Each IP interface on the UltraNet Edge 3000 needs to be on a 
separate subnet. This includes the WAN interfaces, the Ethernet 
maintenance interface, and the serial interface for PPP. 
The default PPP IP host address for the UltraNet Edge 3000’s 
serial interface is 192.168.1.1/28. This can be changed using 
UltraNet ConfigManager.
The UltraNet Edge 3000 does not listen to routing broadcasts. 
One default gateway can be configured along with multiple host 
and network specific static routes. Generally the default gateway 
is defined for the Ethernet maintenance interface and the other 
static routes are used for the WAN.
The end-to-end network must have less than 1% packet loss.
The UltraNet Edge 3000 has SNMP support. SNMP access can be 
configured to limit Get or Set requests on a host specific basis. Up 
to six Trap destinations can be defined (see 
 for more information).
The end-to-end network latency must be less than or equal to 
200ms round-trip latency with less than 10% jitter.
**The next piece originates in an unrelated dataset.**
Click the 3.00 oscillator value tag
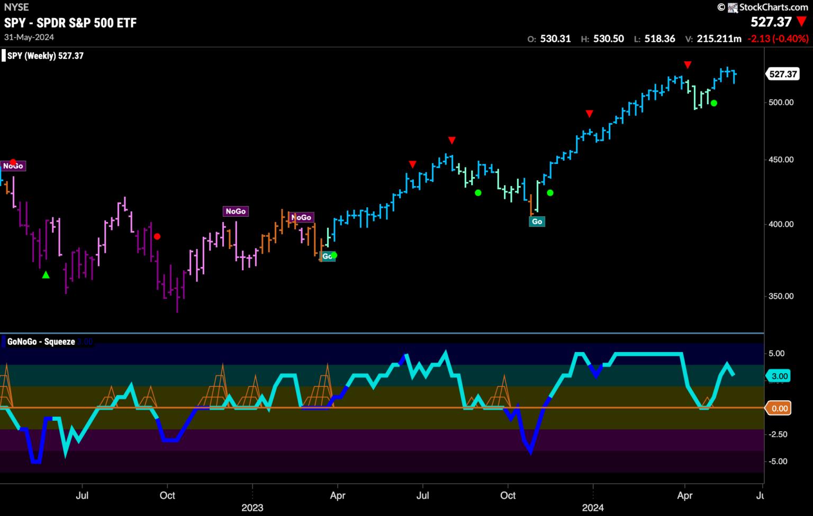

E_port and F_port Disk Streaming require dedicated ISLs. If 
multiple ISLs have been deployed, zoning and ISL routing 
(uroute, preferred pathing) should be incorporated.
IP Router
The routers need to be configured for Ethernet Version II or IEEE 
802.3.
The routers need to be configured to pass interfaces 20/21 (ftp), 
23 (telnet), and 161/162 (SNMP).
The routers that are in the data path need to be configured to pass 
protocol ID’s 01 (ICMP), 61 (McDATA’s Transport Protocol), 255 
(McDATA’s test utilities), 800 (IP), and 806 (ARP).
The routers need to support at least 50K packets per second.